A defesa alegava que a ampla repercussão do caso na imprensa poderia ter influenciado a imparcialidade dos jurados e, por isso, solicitava que o julgamento fosse realizado em outra cidade. Caso o pedido fosse aceito, um novo júri poderia ser realizado.
Ao rejeitar o recurso, a desembargadora Maria Angélica Guerra Guedes, segunda vice-presidente do TJRJ, entendeu que a defesa não apresentou elementos capazes de comprovar qualquer ilegalidade na decisão que manteve o julgamento na capital fluminense.
Pai de Henry e assistente de acusação no processo, Leniel Borel afirmou que a decisão reforça a legitimidade do julgamento realizado no Rio de Janeiro.
“É mais uma decisão que reconhece que não existiam elementos concretos para retirar o julgamento do seu juízo natural.
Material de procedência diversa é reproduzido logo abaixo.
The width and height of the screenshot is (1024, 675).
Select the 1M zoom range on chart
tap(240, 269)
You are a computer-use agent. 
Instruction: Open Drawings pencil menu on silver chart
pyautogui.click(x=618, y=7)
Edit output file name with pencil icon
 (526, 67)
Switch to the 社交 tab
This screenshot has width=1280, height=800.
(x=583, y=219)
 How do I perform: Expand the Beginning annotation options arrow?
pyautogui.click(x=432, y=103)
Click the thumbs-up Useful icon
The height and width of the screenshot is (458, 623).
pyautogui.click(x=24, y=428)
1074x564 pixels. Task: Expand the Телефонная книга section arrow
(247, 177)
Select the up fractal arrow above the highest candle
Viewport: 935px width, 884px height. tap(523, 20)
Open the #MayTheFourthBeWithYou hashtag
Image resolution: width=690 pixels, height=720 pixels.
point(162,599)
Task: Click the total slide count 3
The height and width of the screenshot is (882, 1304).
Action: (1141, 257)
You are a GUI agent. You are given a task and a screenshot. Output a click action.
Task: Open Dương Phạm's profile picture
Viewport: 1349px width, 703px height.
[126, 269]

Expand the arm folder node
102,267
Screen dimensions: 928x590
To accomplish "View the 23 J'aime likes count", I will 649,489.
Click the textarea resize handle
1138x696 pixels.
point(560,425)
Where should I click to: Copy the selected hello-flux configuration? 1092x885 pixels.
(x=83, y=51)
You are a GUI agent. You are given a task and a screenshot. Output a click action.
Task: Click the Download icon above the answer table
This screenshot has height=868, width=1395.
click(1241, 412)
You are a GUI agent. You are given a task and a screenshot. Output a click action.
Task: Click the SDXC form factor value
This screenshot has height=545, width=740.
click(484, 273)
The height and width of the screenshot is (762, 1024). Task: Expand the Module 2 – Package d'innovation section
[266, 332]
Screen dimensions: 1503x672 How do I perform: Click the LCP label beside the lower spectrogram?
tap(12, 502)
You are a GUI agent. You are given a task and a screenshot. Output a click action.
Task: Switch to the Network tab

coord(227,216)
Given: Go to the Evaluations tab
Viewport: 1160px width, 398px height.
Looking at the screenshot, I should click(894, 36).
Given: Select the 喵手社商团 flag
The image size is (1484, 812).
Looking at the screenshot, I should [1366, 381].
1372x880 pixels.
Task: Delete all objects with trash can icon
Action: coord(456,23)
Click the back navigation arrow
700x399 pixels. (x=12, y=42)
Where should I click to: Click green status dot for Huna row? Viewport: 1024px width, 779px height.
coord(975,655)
A ampla repercussão do Caso Henry é consequência da gravidade do que aconteceu com uma criança de apenas 4 anos”, declarou.
Relembre o caso
Em junho deste ano, o Conselho de Sentença do 2º Tribunal do Júri do Rio condenou Dr. Jairinho a 43 anos, 9 meses e 20 dias de prisão pela morte de Henry Borel Medeiros, ocorrida em 8 de março de 2021.
A mãe da criança, Monique Medeiros, teve a acusação de homicídio doloso desclassificada para homicídio culposo e recebeu perdão judicial. Ela também foi condenada a um ano e quatro meses de prisão por omissão em relação às torturas sofridas pelo filho. Como já havia cumprido prisão preventiva por período superior à pena aplicada, a punição foi considerada extinta.
O julgamento durou 11 dias e entrou para a história como o mais longo já realizado pelo Judiciário do Estado do Rio de Janeiro.